• THE REQUEST
Write out the rows between the lines holding "Given: Open the wolves" and "Action: click(114, 747)", inclusive, as a numbered list, leaving out any blank lines.

• TASK DATA

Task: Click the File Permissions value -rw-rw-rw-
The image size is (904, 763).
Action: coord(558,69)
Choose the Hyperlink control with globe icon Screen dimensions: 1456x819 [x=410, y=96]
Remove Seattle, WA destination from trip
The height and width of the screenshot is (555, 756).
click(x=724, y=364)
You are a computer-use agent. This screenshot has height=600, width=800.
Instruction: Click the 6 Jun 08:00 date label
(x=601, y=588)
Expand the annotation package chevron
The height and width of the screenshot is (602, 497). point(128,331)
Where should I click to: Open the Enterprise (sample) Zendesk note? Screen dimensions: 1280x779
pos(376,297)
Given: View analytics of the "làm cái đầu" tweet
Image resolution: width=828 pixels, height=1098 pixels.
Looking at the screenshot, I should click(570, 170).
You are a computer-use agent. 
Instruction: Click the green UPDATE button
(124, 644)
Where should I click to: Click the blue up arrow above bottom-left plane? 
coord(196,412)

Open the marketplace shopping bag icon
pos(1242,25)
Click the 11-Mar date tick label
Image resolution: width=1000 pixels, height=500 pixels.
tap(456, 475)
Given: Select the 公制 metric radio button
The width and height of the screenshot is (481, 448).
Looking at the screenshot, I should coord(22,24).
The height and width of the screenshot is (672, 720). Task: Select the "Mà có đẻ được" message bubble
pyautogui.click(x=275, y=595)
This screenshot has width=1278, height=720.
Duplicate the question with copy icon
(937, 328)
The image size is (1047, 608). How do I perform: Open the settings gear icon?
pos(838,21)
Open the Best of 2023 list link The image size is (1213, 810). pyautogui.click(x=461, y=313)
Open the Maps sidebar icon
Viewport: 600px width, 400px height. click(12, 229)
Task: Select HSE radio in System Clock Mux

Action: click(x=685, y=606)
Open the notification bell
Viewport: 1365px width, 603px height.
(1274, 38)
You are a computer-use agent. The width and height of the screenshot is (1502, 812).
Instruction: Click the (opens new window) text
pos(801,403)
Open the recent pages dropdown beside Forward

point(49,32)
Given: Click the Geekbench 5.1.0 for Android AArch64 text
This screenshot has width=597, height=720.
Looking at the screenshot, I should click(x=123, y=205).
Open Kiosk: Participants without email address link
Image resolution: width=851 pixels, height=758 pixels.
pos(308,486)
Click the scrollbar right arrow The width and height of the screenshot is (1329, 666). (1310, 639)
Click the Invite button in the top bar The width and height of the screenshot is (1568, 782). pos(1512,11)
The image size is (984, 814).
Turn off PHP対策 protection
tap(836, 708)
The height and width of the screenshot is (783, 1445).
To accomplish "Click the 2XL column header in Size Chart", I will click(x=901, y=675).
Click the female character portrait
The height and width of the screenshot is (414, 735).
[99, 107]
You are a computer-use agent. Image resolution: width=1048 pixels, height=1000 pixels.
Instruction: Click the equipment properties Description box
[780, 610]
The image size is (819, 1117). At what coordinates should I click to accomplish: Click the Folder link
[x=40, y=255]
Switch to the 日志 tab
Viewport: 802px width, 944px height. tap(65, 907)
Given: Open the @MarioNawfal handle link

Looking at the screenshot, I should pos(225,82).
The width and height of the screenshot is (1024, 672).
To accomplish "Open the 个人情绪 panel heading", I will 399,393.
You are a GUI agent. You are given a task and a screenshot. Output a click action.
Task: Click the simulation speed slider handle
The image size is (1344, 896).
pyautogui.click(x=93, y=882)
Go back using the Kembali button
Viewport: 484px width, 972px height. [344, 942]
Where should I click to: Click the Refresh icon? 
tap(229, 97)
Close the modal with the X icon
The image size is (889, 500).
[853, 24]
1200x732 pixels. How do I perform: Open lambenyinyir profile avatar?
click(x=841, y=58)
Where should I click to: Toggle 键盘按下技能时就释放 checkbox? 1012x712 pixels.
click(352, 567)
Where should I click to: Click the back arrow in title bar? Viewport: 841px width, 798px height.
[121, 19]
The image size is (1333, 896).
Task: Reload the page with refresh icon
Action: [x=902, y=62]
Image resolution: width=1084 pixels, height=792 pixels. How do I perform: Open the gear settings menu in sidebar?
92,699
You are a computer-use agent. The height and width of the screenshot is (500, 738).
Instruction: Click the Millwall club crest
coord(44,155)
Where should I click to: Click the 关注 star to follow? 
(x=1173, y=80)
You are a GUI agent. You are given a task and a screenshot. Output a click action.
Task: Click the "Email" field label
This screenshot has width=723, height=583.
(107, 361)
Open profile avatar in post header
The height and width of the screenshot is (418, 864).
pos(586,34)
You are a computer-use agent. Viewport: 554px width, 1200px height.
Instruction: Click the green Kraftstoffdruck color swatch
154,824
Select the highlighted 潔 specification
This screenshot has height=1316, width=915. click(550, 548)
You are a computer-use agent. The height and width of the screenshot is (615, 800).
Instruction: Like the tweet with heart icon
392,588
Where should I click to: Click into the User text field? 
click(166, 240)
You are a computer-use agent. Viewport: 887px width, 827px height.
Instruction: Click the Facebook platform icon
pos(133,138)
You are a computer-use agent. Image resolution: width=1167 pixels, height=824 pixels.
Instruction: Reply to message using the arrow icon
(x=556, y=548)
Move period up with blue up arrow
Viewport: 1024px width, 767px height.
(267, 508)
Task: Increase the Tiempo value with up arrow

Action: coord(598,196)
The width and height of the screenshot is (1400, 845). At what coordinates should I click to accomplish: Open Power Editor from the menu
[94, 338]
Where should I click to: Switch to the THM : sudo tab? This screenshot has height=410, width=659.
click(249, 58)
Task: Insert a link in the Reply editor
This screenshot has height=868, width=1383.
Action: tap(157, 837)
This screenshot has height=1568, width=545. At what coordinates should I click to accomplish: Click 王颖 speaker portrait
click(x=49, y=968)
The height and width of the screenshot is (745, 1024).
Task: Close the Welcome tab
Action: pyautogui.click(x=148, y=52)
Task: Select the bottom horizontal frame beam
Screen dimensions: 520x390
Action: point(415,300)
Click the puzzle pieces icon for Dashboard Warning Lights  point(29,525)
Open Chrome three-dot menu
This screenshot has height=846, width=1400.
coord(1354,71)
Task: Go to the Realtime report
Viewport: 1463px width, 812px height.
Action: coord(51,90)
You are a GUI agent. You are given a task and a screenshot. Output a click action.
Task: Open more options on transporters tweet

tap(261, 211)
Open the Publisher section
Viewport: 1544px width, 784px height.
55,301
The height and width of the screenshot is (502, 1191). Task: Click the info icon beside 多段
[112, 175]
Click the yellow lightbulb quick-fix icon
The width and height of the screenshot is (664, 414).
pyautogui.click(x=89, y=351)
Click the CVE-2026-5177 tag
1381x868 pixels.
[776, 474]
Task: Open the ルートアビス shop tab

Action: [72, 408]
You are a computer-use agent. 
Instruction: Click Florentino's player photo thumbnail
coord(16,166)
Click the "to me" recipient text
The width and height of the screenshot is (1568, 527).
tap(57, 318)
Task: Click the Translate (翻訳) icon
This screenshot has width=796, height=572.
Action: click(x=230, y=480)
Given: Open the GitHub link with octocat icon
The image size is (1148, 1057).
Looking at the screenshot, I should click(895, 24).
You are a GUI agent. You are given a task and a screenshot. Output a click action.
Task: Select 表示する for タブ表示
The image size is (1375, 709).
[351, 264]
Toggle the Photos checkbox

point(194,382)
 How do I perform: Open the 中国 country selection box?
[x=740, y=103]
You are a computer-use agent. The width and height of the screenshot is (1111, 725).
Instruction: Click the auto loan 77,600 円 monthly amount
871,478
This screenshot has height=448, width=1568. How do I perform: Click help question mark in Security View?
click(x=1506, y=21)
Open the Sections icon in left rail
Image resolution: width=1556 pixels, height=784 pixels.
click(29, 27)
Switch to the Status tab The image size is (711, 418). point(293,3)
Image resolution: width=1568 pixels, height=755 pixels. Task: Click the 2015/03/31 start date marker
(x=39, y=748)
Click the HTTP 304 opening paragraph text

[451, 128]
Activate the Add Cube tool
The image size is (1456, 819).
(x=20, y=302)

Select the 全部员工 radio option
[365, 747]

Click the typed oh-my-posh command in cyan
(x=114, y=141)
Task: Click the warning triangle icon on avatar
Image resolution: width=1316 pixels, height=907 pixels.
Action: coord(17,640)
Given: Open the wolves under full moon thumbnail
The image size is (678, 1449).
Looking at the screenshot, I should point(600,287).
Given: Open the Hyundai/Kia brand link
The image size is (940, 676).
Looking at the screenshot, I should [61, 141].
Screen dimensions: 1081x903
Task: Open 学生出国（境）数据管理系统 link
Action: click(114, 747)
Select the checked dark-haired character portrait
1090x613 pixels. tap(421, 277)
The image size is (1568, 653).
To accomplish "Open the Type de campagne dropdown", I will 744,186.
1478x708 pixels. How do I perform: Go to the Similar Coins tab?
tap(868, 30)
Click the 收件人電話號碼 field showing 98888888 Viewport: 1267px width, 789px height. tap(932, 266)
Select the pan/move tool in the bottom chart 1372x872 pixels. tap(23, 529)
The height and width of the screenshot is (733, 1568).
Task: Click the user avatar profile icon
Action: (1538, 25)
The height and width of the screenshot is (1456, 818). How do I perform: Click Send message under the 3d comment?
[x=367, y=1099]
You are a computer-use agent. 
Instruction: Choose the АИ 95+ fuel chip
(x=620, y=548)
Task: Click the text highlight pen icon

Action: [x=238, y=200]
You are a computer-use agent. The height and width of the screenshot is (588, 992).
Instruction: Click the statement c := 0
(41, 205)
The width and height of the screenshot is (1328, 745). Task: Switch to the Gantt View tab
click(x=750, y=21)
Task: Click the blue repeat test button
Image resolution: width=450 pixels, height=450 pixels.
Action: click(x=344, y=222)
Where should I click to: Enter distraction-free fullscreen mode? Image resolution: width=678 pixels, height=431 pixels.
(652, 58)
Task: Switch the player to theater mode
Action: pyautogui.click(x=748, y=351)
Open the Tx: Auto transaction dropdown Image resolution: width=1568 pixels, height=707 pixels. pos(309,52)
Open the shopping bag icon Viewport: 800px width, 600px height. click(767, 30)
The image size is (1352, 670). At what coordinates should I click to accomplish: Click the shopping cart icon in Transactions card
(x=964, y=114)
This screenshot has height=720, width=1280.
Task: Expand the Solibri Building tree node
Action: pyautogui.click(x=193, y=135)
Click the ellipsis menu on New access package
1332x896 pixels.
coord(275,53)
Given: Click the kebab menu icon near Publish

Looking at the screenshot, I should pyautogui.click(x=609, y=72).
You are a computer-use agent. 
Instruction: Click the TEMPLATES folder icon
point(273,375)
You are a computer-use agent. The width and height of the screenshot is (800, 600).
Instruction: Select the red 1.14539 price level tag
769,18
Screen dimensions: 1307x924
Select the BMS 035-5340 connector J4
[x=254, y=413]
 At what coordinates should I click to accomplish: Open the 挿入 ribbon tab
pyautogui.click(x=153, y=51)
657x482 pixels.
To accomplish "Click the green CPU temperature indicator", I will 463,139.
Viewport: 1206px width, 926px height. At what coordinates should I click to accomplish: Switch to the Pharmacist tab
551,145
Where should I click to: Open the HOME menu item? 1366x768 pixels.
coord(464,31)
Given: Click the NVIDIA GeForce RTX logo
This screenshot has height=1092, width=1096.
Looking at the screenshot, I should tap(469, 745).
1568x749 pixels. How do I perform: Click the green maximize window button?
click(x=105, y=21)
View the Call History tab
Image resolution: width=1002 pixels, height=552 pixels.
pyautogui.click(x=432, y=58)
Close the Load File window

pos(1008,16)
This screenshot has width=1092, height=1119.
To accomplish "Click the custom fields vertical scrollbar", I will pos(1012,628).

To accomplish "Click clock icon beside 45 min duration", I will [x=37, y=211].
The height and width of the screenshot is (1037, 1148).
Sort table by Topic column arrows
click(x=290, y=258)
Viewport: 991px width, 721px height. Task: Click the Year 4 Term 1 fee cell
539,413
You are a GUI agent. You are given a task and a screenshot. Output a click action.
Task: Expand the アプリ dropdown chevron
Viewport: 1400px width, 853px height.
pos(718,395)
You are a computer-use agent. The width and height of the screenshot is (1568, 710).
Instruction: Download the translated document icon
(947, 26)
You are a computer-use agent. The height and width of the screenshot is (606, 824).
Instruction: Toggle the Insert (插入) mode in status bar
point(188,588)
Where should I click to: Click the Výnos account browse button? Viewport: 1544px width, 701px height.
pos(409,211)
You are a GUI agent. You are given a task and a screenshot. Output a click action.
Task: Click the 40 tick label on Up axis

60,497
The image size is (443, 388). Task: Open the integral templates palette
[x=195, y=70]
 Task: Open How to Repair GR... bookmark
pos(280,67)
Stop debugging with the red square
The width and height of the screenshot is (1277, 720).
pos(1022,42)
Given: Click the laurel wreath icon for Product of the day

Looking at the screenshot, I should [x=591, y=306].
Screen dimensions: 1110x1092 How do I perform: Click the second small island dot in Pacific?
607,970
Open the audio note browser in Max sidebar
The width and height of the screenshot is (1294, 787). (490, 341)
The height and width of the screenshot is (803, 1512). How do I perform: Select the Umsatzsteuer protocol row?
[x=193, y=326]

• RESULT FOR THIS EXERCISE
1. Given: Open the wolves under full moon thumbnail
2. The image size is (678, 1449).
3. Looking at the screenshot, I should point(600,287).
4. Given: Open the Hyundai/Kia brand link
5. The image size is (940, 676).
6. Looking at the screenshot, I should [61, 141].
7. Screen dimensions: 1081x903
8. Task: Open 学生出国（境）数据管理系统 link
9. Action: click(114, 747)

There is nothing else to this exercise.